▶ Aim of the task
Starting with the line that contains "Screen dimensions: 1456x819", give again exactly and only each line through the end of the records; include the last line and exclude pictures.

▶ Provided entries
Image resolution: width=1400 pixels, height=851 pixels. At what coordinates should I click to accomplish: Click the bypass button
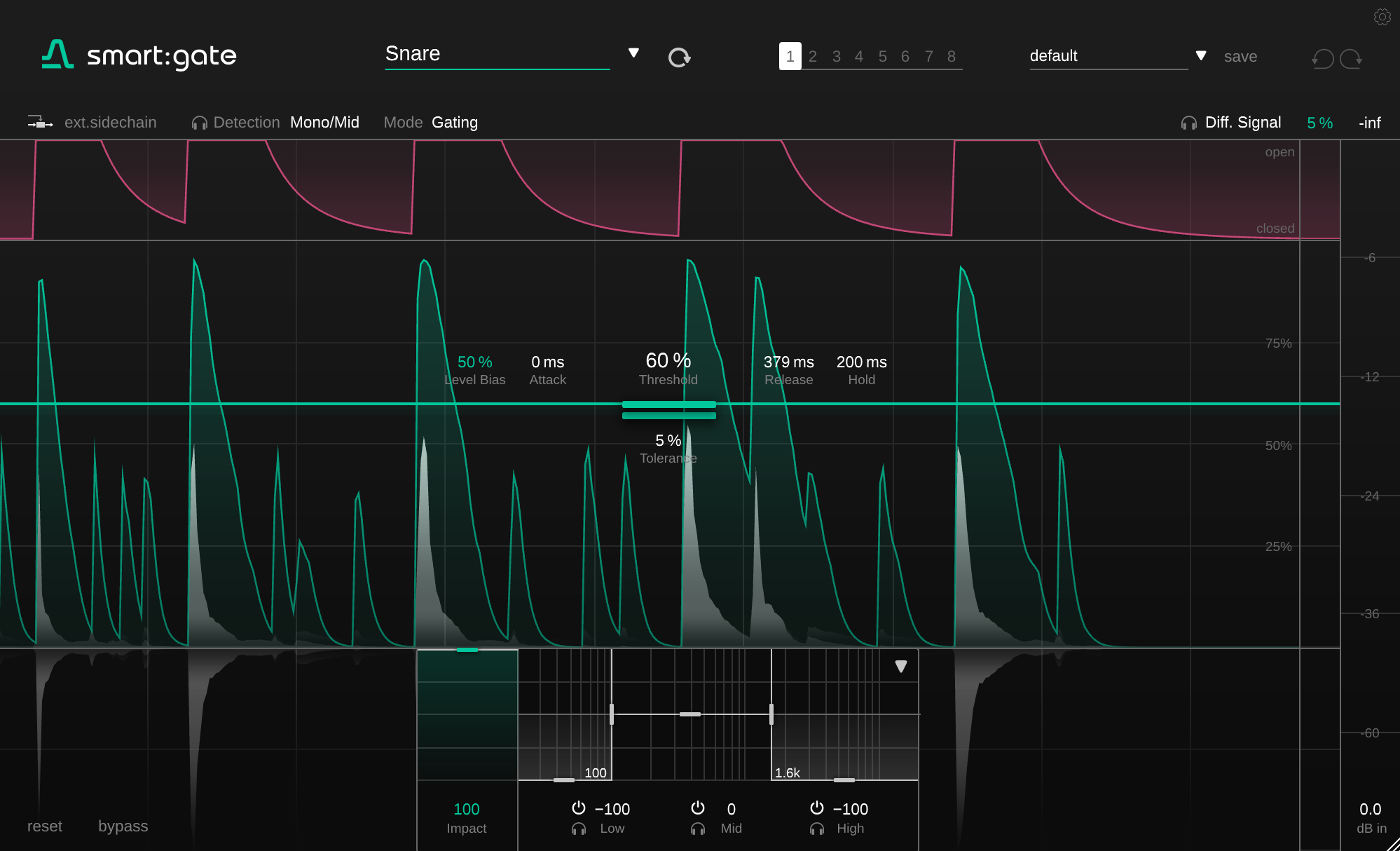[123, 826]
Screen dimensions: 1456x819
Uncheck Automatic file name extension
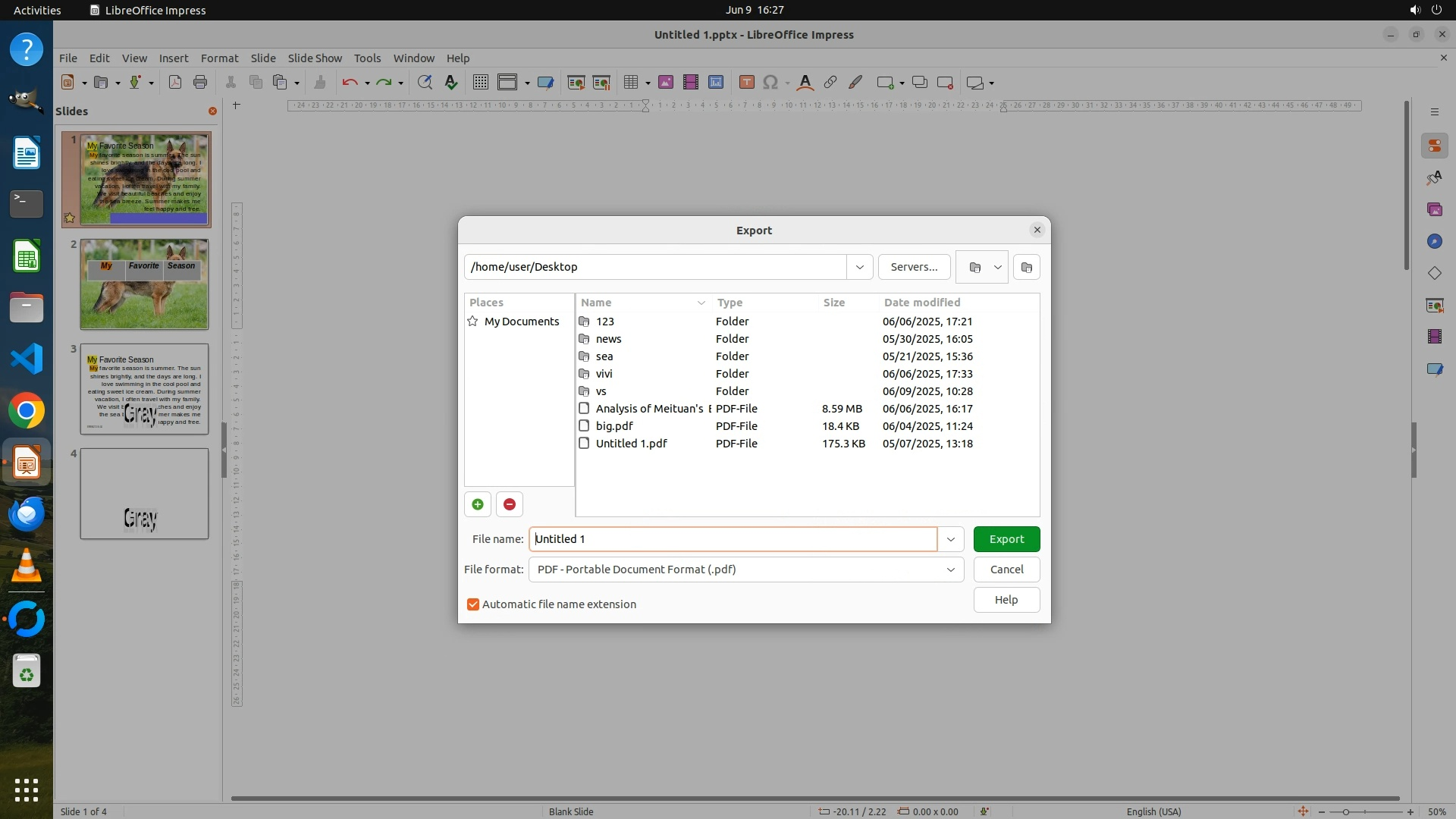point(473,604)
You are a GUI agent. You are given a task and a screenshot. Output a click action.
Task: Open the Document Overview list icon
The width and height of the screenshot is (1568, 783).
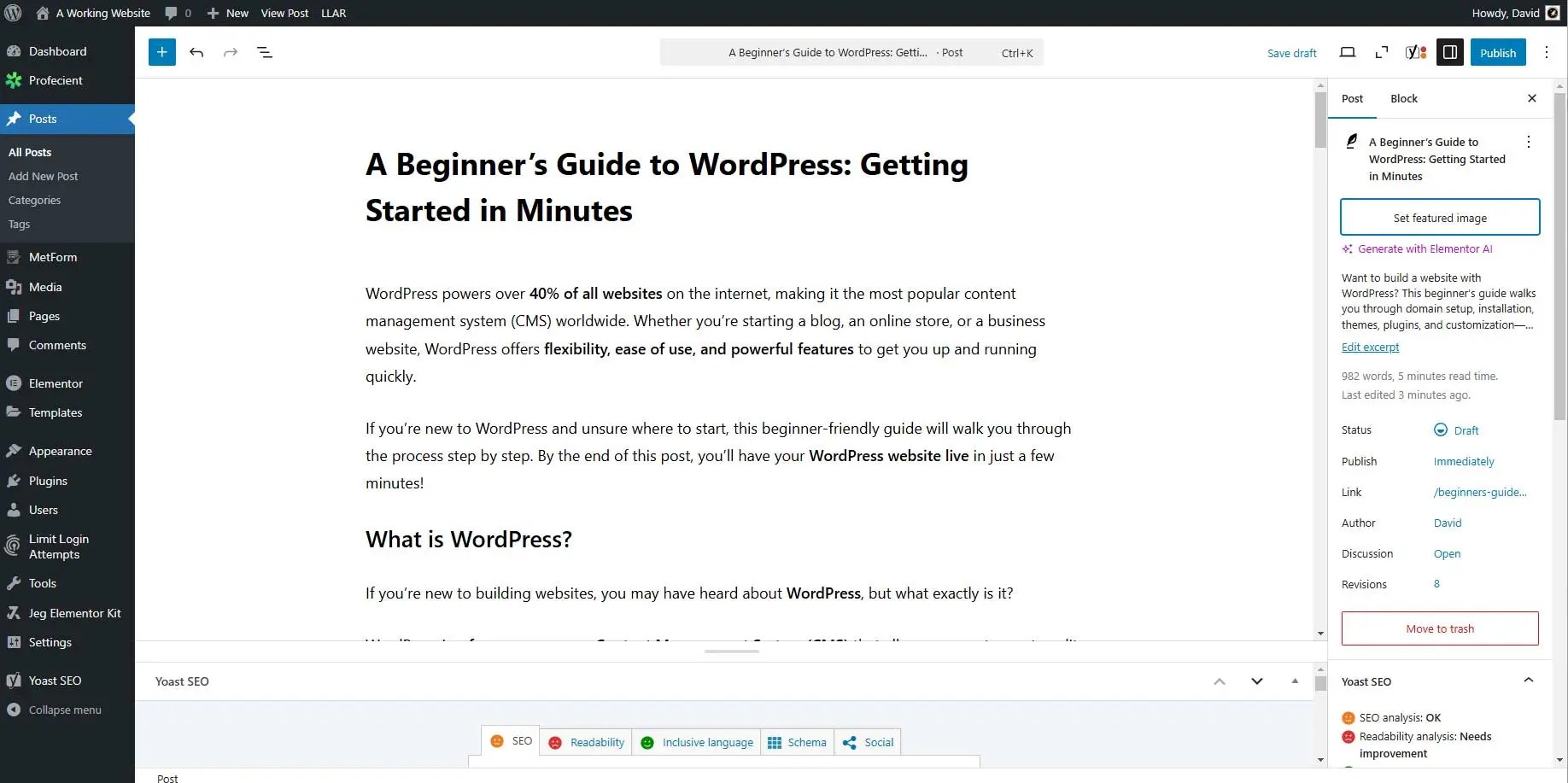tap(265, 52)
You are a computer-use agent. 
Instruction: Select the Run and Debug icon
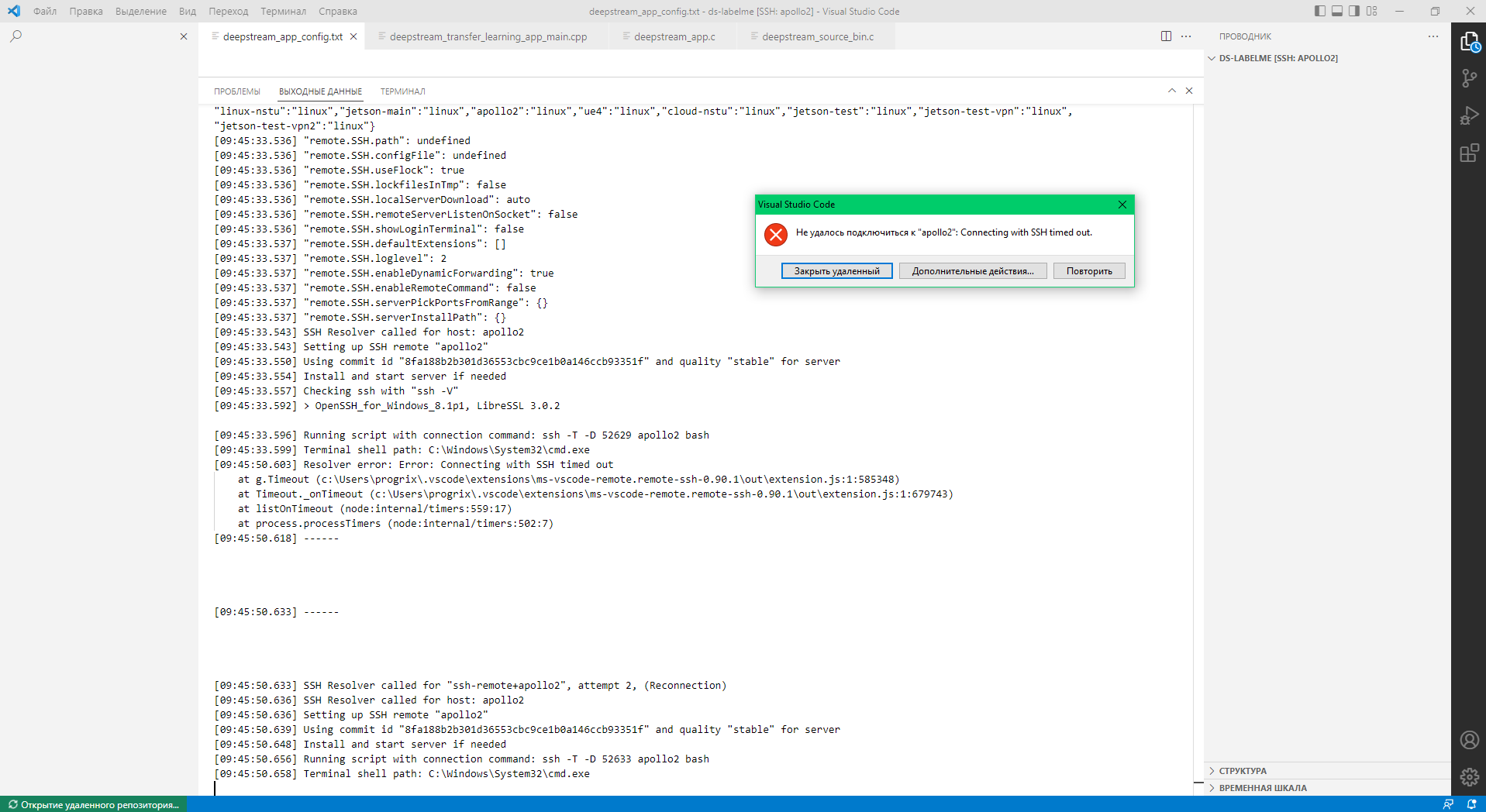click(x=1469, y=115)
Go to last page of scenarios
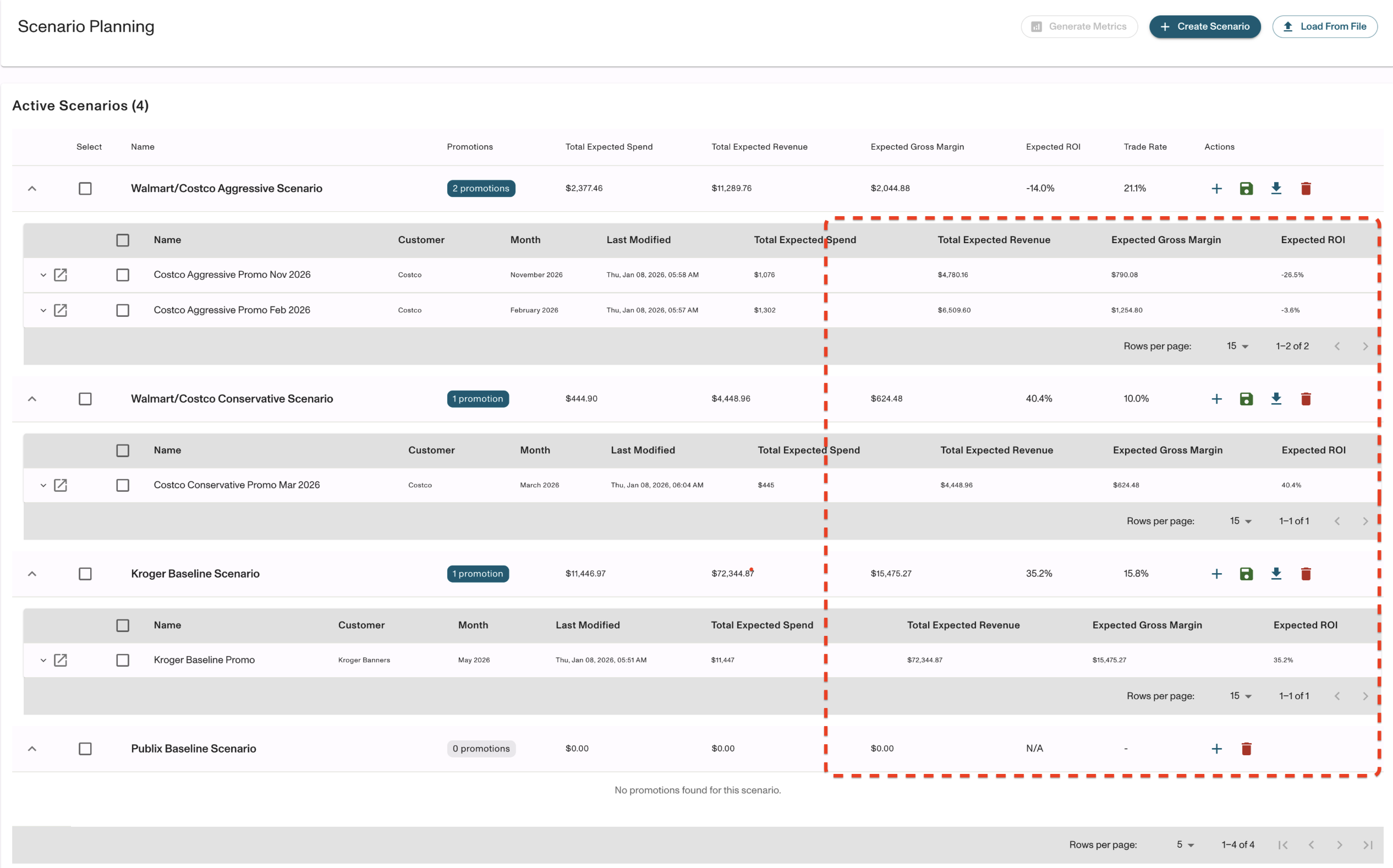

▶ Exercise response
Screen dimensions: 1456x819
Uncheck Automatic file name extension
point(473,604)
You are a GUI agent. You are given a task and a screenshot. Output a click action.
Task: Open the Document Overview list icon
The width and height of the screenshot is (1568, 783).
tap(265, 52)
You are a computer-use agent. 
Instruction: Select the Run and Debug icon
click(x=1469, y=115)
Go to last page of scenarios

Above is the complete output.